Home » Posts tagged 'advisor perspectives'
Tag Archives: advisor perspectives
What Oil’s Troubles Mean to the Rest of Us
To the extent that stock prices reflect expectations of future value, investors don’t like the prospects for oil, and oil’s demise signals muted prospects for economic growth.
Exxon-Mobil (XOM) was removed from the Dow Jones Industrial Average this past August, ending a run that began when the Dow expanded to 30 stocks in 1928. This leaves Chevron as the sole oil company in the index. For most of those 92 years, there were three oil majors in the Index (Standard of NJ/Exxon, Texaco, and Standard of CA/Chevron) – now there is one. Should you care?
In one sense, no. The Dow is an actively-managed index, and 11 of the current 30 firms have replaced other names since 2000. (Exxon-Mobil was replaced by Salesforce.) The financial media treats changes in the Dow as measures of overall market levels, but little money is actually invested in DJIA-linked products. There’s an interesting article in all that, but it’s not this one.
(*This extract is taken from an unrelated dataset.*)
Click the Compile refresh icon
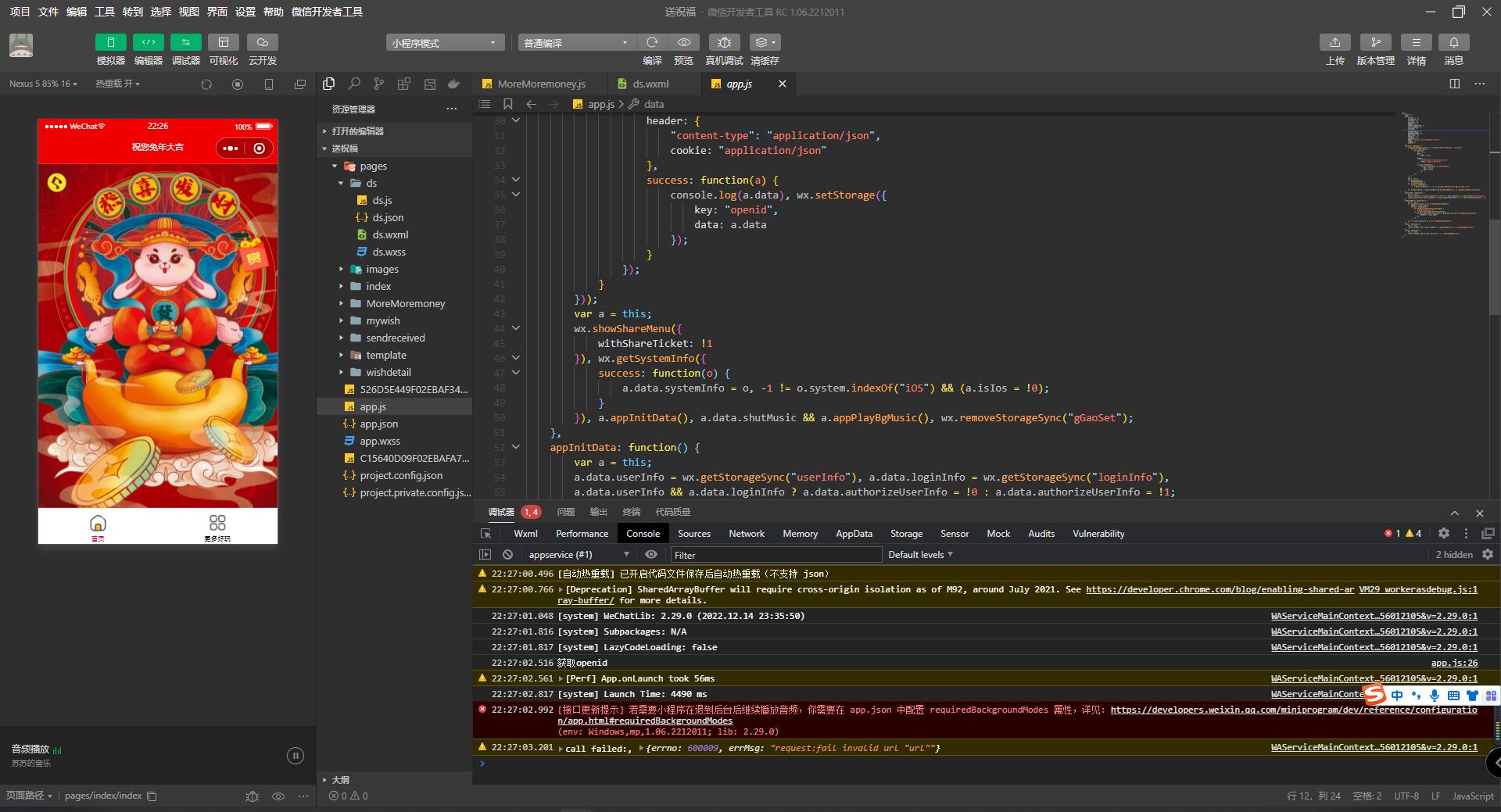The height and width of the screenshot is (812, 1501). coord(652,43)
On the other hand, the Dow committee likes to include industries and companies that are growing and successful. Removing XOM is a measure of the decline of the economic status of “big oil.” Over the last two months, both XOM and BP have approached their lows from this past March, which were in turn the lowest prices for those stocks since 1994 (BP) or 1997 (XOM). The S&P 500 has grown by a factor of four since 1997.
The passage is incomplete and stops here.